• [任务目标]
将下列数据中自包含“Open the オートロック entry at 11:41:50 AM”的一行起、至包含“Sort the table”的一行止的各行重新写出，把其中的“Name”更名为“Username”，其余内容一律保持不变。

== == ==

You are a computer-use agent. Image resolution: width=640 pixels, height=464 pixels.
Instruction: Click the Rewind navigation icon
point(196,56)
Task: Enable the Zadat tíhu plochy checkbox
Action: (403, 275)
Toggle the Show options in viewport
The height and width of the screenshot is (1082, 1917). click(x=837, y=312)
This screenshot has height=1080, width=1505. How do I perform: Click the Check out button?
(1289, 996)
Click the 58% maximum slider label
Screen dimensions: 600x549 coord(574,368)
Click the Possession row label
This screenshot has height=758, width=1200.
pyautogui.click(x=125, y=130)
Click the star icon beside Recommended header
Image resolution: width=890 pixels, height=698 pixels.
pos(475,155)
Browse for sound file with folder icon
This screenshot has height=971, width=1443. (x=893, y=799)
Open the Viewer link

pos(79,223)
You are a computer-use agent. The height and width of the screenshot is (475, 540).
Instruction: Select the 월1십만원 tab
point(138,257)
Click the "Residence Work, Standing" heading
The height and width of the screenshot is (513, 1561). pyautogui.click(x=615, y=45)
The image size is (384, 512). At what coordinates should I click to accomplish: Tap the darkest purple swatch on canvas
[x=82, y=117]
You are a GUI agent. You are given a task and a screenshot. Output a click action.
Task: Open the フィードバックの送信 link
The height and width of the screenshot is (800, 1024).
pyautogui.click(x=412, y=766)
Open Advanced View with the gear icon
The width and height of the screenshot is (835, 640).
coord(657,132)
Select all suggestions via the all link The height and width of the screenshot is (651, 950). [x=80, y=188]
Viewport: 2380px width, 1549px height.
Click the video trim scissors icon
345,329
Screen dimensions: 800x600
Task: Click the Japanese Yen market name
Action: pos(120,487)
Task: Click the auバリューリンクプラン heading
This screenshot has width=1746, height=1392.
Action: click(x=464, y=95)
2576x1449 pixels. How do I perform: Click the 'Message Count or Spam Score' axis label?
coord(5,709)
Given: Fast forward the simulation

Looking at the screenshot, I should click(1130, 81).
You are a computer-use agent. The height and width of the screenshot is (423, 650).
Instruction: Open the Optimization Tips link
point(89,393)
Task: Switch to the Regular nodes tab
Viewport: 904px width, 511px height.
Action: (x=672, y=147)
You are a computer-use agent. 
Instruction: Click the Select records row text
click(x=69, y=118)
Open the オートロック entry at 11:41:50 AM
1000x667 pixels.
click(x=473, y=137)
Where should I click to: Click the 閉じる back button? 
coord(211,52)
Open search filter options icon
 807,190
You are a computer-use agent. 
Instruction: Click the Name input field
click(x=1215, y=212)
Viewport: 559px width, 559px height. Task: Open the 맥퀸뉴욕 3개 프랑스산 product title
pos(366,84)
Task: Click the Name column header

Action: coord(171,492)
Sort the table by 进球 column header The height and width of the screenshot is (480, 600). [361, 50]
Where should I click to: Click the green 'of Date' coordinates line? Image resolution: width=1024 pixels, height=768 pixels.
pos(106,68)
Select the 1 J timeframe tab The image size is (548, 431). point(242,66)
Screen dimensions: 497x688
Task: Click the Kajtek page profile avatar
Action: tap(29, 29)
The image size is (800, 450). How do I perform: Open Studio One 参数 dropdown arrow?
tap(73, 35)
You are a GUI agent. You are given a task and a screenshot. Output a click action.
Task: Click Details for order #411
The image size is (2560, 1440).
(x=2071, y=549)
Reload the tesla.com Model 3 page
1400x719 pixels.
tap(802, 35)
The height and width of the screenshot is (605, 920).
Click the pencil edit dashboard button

== == ==

• [最终结果]
Open the オートロック entry at 11:41:50 AM
1000x667 pixels.
click(x=473, y=137)
Where should I click to: Click the 閉じる back button? 
coord(211,52)
Open search filter options icon
 807,190
You are a computer-use agent. 
Instruction: Click the Username input field
click(x=1215, y=212)
Viewport: 559px width, 559px height. Task: Open the 맥퀸뉴욕 3개 프랑스산 product title
pos(366,84)
Task: Click the Username column header

Action: coord(171,492)
Sort the table by 进球 column header The height and width of the screenshot is (480, 600). [361, 50]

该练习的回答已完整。